事实证明，这是一本非常有哲学意味，十分有美感的书籍，需要精读，不只针对计算机，对人生也有很大的启发……

本书为1/16的开本，字数：44.2万。

推荐序很不错，但译者序的表达有点小差啊，让我有点担心这部译著的质量了。决定直接看英文了，通过彩云小译简单翻译一下，再进行阅读。

## 阅读英文需要注意以下几点

- 找到句子的主干，即谓语动词
名词词组：

- a big apple
- something blue
- apple tree
- 非谓语动词在名词后修饰：something to eat/the man standing by the window

- 时间：过去的过去、过去、过去的将来；现在；将来；
- 状态：一般；正在进行时；完成时；

## Preface to the Paperback Edition

- 这本书是讲述计算机如何工作的，但很不同的是讲解的人很牛比！
I also hope that you might recognize the computer to be one of the crowning achievements of twentieth century technology and appreeciate it as a beautiful thing in itself without metaphors and similes getting in the way.

- 译者翻译：计算机是二十世纪技术领域的登峰造极之作，它是一种值得欣赏、具有“美”学文化底蕴的人类伟大成果，这种美不需要明喻与暗喻的额外修饰。
- 其实作者本意在于：通过认识计算机本身，我们就可认识它有多美，而无需通过比喻和类比，比如作者前面的例子，为了简单理解存储器和内存，人们作了个比喻，把存储器比喻成文件柜，内存比喻为桌面，这确实方便理解，但作者并不满足于这种解释。

译者翻译：我希望这本书能够成为大家理解这些问题的助手，这种理解我希望不是抽象层面上的，而是具有一定深度的，这种深度甚至不逊于“电气工程师”和“程序员”的理解。

- 这句话的翻译腔太浓了，甚至到了影响正常中文使用者理解的程度。

The further back in time you go, the simpler the technologies become.

- 译者翻译：学习技术发展史的重要意义在于 追溯的历史越久远，技术的脉络就越清晰。
- ”技术的脉络“，这个词纯粹是翻译者的脑补，作者的意思是越向前追溯，技术就越简单。要说成“技术的脉络”也未尝不可，但有点过度解读的意思。

## Chapter 1. Best Friends

- the code you invented VS Morse code
- You could say Endlish vocabulary is a type of code
- Just as Morse code provides a good introduction to the nature of codes, the telegraph provides a good introduction to the hardware of the computer.

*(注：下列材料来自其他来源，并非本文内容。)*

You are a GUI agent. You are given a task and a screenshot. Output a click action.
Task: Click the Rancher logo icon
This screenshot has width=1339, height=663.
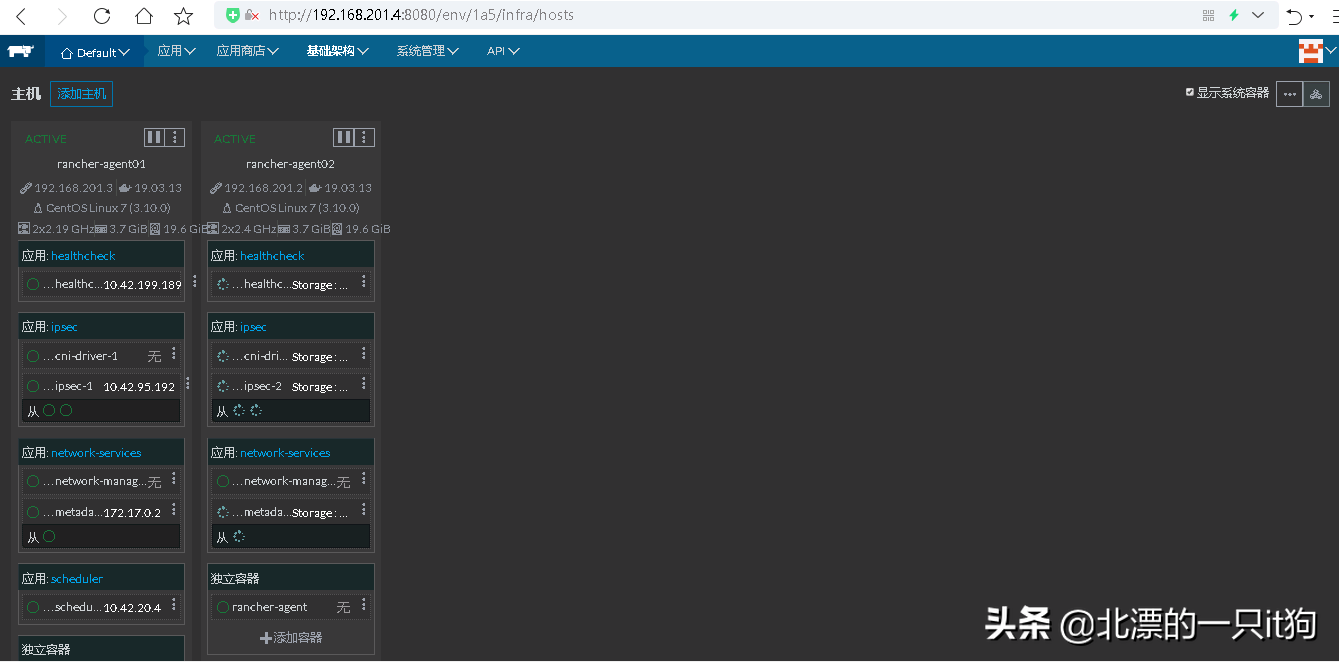(x=20, y=51)
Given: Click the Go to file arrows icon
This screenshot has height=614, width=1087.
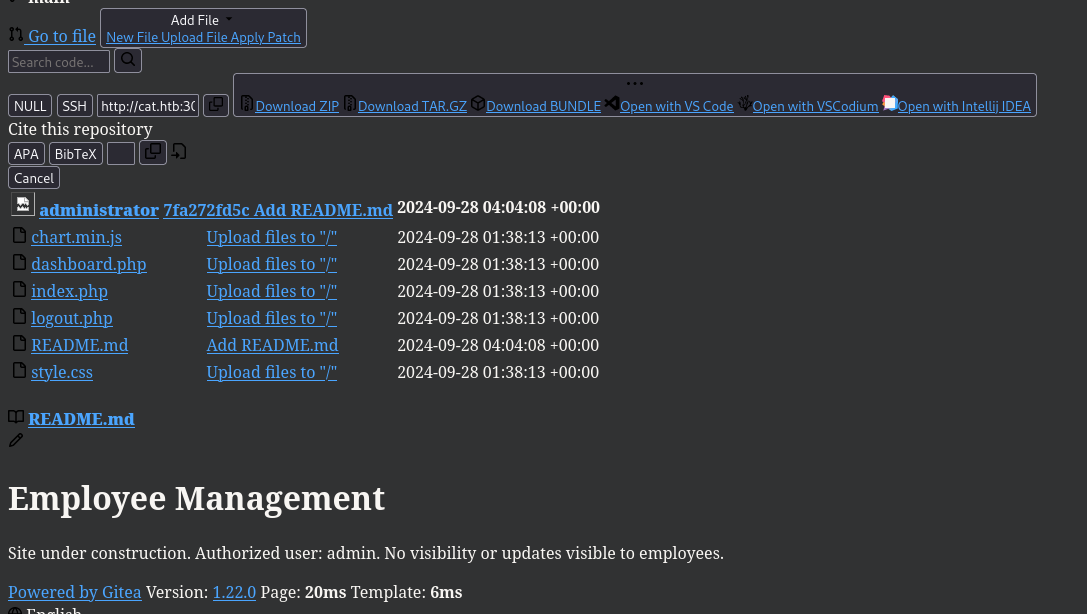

## Chapter 2. Codes and Combinations

- Morse code is said to be a binary(literally meaning two by two)code because the components of the code consist of only two things--a dot and a dash.

## Chapter 3. Braille and Binary Codes

- Dissect Braille code and see how it works.
- We just want some insight into the nature of codes.
- shift codes
- escape codes

## Chapter 4. Anatomy of a Flashlight

- all matter——the stuff that we can see and feel(usually)——is made up of extremely small things called atoms.
- Every atom is composed of three types of particles: neutrons, protons, and eletrons.
- 物质是由什么组成的？-无名小站
- 物质是一个科学上没有明确定义的词，一般是指静止质量不为零的东西。
原子的英文名（Atom）是从希腊语ἄτομος（atomos，“不可切分的”）转化而来。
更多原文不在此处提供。